Technical Notes| Volume 7, ISSUE 4, P215-222, July 2013

Coronary artery stent imaging with CT using an integrated electronics detector and iterative reconstructions: First in vitro experience

Published:August 26, 2013DOI:



      Despite continuous improvements in CT technology, accurate stent lumen delineation remains challenging.


      The aim was to evaluate the quality of coronary stent lumen delineation with CT using a detector with integrated electronics.

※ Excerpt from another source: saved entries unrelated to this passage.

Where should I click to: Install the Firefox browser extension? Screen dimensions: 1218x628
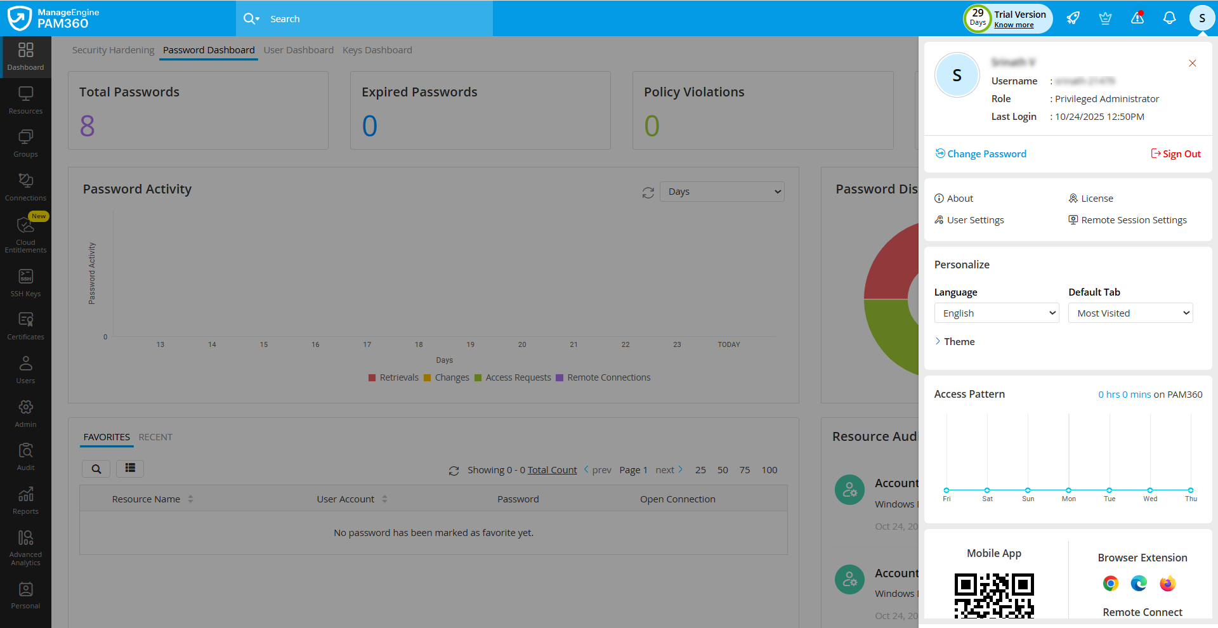point(1167,583)
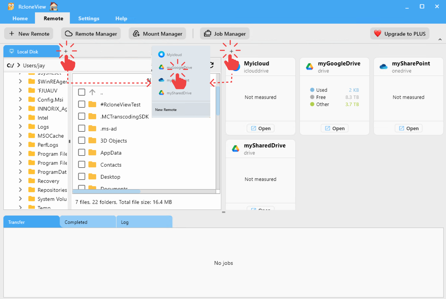Open the New Remote creator
Screen dimensions: 446x299
pyautogui.click(x=28, y=33)
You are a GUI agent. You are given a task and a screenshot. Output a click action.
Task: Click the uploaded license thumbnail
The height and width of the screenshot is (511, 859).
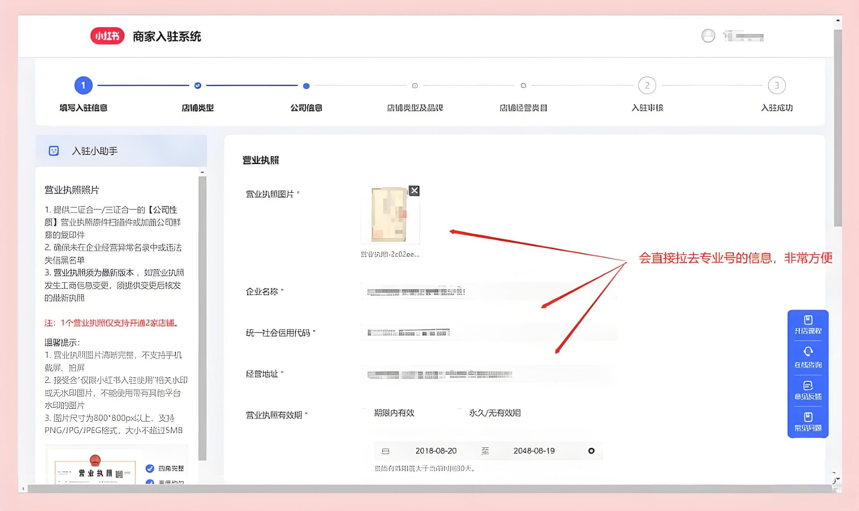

      Twelve coronary stents placed in plastic tubes and filled with contrast agent (CT number 250 HU) were imaged with either a 128-section dual-source CT machine equipped with conventional detector or with integrated electronics. On both scanners, images were reconstructed with filtered back projection (slice thickness 0.6 mm; increment 0.4 mm) and sinogram-affirmed iterative reconstruction (slice thickness 0.6 mm; increment 0.4 mm), and with iterative reconstruction (slice thickness 0.5 mm; increment 0.3 mm) on the integrated scanner. Two blinded, independent readers assessed image quality, noise, in-stent diameter, in-stent attenuation, and image sharpness by using signal intensity profiles across stents.


      Interreader agreement for image quality assessment was substantial (κ = 0.798). Both readers rated best image quality in data sets from integrated detector at highest spatial resolution (86 or 72% of stents rated best quality). Image noise was significantly lower in data sets scanned with integrated detector, being lowest at 0.6 mm slice thickness (14.3 vs 21.0 HU; P < .001). Differences between measured and true in-stent diameters and differences in attenuation across stents were smallest, and average/maximum image sharpness was highest in data sets from the integrated detector using iterative reconstructions.


      CT coronary stent imaging is significantly improved by using a detector with integrated electronics combined with iterative reconstructions.